— Task instructions —
What follows is a set of records. Repeat them word for word.

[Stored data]
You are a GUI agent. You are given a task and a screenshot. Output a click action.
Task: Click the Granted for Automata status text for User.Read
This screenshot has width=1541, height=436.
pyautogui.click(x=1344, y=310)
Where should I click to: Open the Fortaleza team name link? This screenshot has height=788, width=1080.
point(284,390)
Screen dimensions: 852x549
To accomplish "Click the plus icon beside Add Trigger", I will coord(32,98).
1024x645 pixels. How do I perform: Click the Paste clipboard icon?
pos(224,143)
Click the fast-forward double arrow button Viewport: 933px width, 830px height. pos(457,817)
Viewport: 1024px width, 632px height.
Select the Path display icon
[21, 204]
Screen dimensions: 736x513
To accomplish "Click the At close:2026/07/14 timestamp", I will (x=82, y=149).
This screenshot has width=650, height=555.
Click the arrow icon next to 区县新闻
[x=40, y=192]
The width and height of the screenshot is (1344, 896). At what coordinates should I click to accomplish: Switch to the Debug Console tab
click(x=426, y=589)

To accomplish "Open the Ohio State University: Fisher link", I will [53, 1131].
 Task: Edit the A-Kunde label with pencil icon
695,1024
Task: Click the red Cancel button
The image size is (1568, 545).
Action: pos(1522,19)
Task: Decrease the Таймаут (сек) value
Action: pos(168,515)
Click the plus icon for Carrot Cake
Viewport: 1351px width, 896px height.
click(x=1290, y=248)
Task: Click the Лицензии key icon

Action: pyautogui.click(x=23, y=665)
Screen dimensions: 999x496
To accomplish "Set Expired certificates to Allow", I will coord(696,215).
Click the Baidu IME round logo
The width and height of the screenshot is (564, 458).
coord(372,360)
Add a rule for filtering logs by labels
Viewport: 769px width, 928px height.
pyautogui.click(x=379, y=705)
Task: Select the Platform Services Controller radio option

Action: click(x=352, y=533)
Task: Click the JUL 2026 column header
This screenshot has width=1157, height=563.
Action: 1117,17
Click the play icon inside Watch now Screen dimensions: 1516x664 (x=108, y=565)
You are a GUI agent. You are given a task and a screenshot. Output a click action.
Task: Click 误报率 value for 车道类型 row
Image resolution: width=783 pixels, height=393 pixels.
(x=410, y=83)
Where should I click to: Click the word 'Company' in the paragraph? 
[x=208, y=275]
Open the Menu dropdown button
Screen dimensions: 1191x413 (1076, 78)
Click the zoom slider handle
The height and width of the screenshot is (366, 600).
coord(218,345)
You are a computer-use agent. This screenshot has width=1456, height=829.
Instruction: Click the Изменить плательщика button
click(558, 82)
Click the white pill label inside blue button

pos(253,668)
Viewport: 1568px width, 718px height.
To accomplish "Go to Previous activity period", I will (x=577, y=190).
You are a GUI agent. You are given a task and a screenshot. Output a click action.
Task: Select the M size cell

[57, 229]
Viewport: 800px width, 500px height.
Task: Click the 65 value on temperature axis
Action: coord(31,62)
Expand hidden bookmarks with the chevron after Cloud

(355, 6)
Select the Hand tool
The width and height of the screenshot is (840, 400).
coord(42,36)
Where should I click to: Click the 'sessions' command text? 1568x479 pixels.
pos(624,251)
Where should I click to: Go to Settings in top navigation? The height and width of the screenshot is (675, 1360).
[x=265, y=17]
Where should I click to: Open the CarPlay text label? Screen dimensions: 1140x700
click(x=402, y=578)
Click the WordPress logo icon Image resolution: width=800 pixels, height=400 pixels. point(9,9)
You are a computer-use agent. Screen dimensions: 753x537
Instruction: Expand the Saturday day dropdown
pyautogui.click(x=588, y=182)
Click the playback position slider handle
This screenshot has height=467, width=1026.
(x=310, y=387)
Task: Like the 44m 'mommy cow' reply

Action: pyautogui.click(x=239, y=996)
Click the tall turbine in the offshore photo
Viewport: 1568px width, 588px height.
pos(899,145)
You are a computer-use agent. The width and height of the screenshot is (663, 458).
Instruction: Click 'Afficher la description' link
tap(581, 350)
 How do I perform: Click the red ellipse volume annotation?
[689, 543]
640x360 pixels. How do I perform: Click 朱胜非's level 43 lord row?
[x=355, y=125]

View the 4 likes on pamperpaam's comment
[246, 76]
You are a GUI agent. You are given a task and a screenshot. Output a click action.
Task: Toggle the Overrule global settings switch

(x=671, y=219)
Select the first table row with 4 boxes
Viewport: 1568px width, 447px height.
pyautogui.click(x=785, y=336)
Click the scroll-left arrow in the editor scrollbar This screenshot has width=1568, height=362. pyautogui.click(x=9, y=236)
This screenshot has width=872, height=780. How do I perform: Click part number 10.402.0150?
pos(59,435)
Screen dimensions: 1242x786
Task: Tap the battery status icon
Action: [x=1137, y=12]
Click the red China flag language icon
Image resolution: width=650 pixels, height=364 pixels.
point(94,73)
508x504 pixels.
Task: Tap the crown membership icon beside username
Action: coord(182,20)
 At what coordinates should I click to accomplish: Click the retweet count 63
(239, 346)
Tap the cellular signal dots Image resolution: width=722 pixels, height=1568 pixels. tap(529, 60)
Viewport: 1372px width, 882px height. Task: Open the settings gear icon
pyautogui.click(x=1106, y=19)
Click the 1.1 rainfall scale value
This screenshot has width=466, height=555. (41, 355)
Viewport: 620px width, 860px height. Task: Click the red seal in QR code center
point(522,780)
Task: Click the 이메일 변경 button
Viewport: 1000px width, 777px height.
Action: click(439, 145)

— Exercise response —
You are a GUI agent. You are given a task and a screenshot. Output a click action.
Task: Click the Granted for Automata status text for User.Read
This screenshot has width=1541, height=436.
pyautogui.click(x=1344, y=310)
Where should I click to: Open the Fortaleza team name link? This screenshot has height=788, width=1080.
point(284,390)
Screen dimensions: 852x549
To accomplish "Click the plus icon beside Add Trigger", I will coord(32,98).
1024x645 pixels. How do I perform: Click the Paste clipboard icon?
pos(224,143)
Click the fast-forward double arrow button Viewport: 933px width, 830px height. pos(457,817)
Viewport: 1024px width, 632px height.
Select the Path display icon
[21, 204]
Screen dimensions: 736x513
To accomplish "Click the At close:2026/07/14 timestamp", I will (x=82, y=149).
This screenshot has width=650, height=555.
Click the arrow icon next to 区县新闻
[x=40, y=192]
The width and height of the screenshot is (1344, 896). At what coordinates should I click to accomplish: Switch to the Debug Console tab
click(x=426, y=589)

To accomplish "Open the Ohio State University: Fisher link", I will [53, 1131].
 Task: Edit the A-Kunde label with pencil icon
695,1024
Task: Click the red Cancel button
The image size is (1568, 545).
Action: pos(1522,19)
Task: Decrease the Таймаут (сек) value
Action: pos(168,515)
Click the plus icon for Carrot Cake
Viewport: 1351px width, 896px height.
click(x=1290, y=248)
Task: Click the Лицензии key icon

Action: pyautogui.click(x=23, y=665)
Screen dimensions: 999x496
To accomplish "Set Expired certificates to Allow", I will coord(696,215).
Click the Baidu IME round logo
The width and height of the screenshot is (564, 458).
coord(372,360)
Add a rule for filtering logs by labels
Viewport: 769px width, 928px height.
pyautogui.click(x=379, y=705)
Task: Select the Platform Services Controller radio option

Action: click(x=352, y=533)
Task: Click the JUL 2026 column header
This screenshot has width=1157, height=563.
Action: 1117,17
Click the play icon inside Watch now Screen dimensions: 1516x664 (x=108, y=565)
You are a GUI agent. You are given a task and a screenshot. Output a click action.
Task: Click 误报率 value for 车道类型 row
Image resolution: width=783 pixels, height=393 pixels.
(x=410, y=83)
Where should I click to: Click the word 'Company' in the paragraph? 
[x=208, y=275]
Open the Menu dropdown button
Screen dimensions: 1191x413 (1076, 78)
Click the zoom slider handle
The height and width of the screenshot is (366, 600).
coord(218,345)
You are a computer-use agent. This screenshot has width=1456, height=829.
Instruction: Click the Изменить плательщика button
click(558, 82)
Click the white pill label inside blue button

pos(253,668)
Viewport: 1568px width, 718px height.
To accomplish "Go to Previous activity period", I will (x=577, y=190).
You are a GUI agent. You are given a task and a screenshot. Output a click action.
Task: Select the M size cell

[57, 229]
Viewport: 800px width, 500px height.
Task: Click the 65 value on temperature axis
Action: coord(31,62)
Expand hidden bookmarks with the chevron after Cloud

(355, 6)
Select the Hand tool
The width and height of the screenshot is (840, 400).
coord(42,36)
Where should I click to: Click the 'sessions' command text? 1568x479 pixels.
pos(624,251)
Where should I click to: Go to Settings in top navigation? The height and width of the screenshot is (675, 1360).
[x=265, y=17]
Where should I click to: Open the CarPlay text label? Screen dimensions: 1140x700
click(x=402, y=578)
Click the WordPress logo icon Image resolution: width=800 pixels, height=400 pixels. point(9,9)
You are a computer-use agent. Screen dimensions: 753x537
Instruction: Expand the Saturday day dropdown
pyautogui.click(x=588, y=182)
Click the playback position slider handle
This screenshot has height=467, width=1026.
(x=310, y=387)
Task: Like the 44m 'mommy cow' reply

Action: pyautogui.click(x=239, y=996)
Click the tall turbine in the offshore photo
Viewport: 1568px width, 588px height.
pos(899,145)
You are a computer-use agent. The width and height of the screenshot is (663, 458).
Instruction: Click 'Afficher la description' link
tap(581, 350)
 How do I perform: Click the red ellipse volume annotation?
[689, 543]
640x360 pixels. How do I perform: Click 朱胜非's level 43 lord row?
[x=355, y=125]

View the 4 likes on pamperpaam's comment
[246, 76]
You are a GUI agent. You are given a task and a screenshot. Output a click action.
Task: Toggle the Overrule global settings switch

(x=671, y=219)
Select the first table row with 4 boxes
Viewport: 1568px width, 447px height.
pyautogui.click(x=785, y=336)
Click the scroll-left arrow in the editor scrollbar This screenshot has width=1568, height=362. pyautogui.click(x=9, y=236)
This screenshot has width=872, height=780. How do I perform: Click part number 10.402.0150?
pos(59,435)
Screen dimensions: 1242x786
Task: Tap the battery status icon
Action: [x=1137, y=12]
Click the red China flag language icon
Image resolution: width=650 pixels, height=364 pixels.
point(94,73)
508x504 pixels.
Task: Tap the crown membership icon beside username
Action: coord(182,20)
 At what coordinates should I click to accomplish: Click the retweet count 63
(239, 346)
Tap the cellular signal dots Image resolution: width=722 pixels, height=1568 pixels. tap(529, 60)
Viewport: 1372px width, 882px height. Task: Open the settings gear icon
pyautogui.click(x=1106, y=19)
Click the 1.1 rainfall scale value
This screenshot has width=466, height=555. (41, 355)
Viewport: 620px width, 860px height. Task: Click the red seal in QR code center
point(522,780)
Task: Click the 이메일 변경 button
Viewport: 1000px width, 777px height.
Action: click(439, 145)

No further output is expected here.